Overexpression of axonally targeted amphoterin mRNA increases axon growth. A, B, Representative montage images of NF-H-immunostained DRG neurons are shown in A for transfections with GFP, AMPH-GFP-5′/3′-amph^738–1238, AMPH-GFP-5′amph/3′gfp. Average length of the longest axon ± SEM for the neurons expressing GFP, AMPH-GFP-5′/3′-amph^738–1238, AMPH-GFP-5′amph/3′gfp is shown in B (n ≥ 30 neurons in 3 separate experiments; ***p ≤ 0.001 by Student's t test). Scale bar, 100 μm. C, D, Exposure-matched FISH/IF images for cell body (left) and distal axon (right) of DRG neurons transfected with AMPH-GFP plus the indicated 5′ and 3′-UTRs are shown in C. GFP mRNA is shown red and NF protein is shown in green (a–e show antisense GFP probes and f shows sense GFP probe). Axonal GFP mRNA is only seen for AMPH-GFP that includes nt 738–797 from amphoterin mRNA 3′-UTR. Quantitation of GFP mRNA intensity in DRG axons and cell body is shown as average ± SEM for cell bodies and axons as indicated (D).
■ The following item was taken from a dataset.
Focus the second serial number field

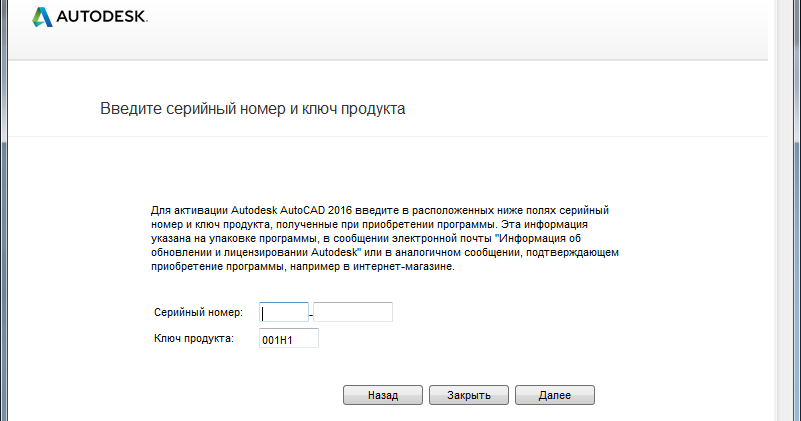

There are no significant differences in cell body GFP RNA levels between the different UTR-containing constructs. All constructs containing amphoterin nt 738–797 and 738–1238 show significantly higher GFP mRNA in axons than the AMPH-GFP-5′amph/3′gfp. The axonal levels for AMPH-GFP-5′amph/3′gfp are comparable to those for GFP^MYR3′-amph^797–993 and GFP^MYR3′-amph^993–1238 shown in Figure 3F (n ≥ 30 processes in three experiments; ***p ≤ 0.001 by Student's t test). Scale bars: cell body, 20 μm; distal axon, 10 μm.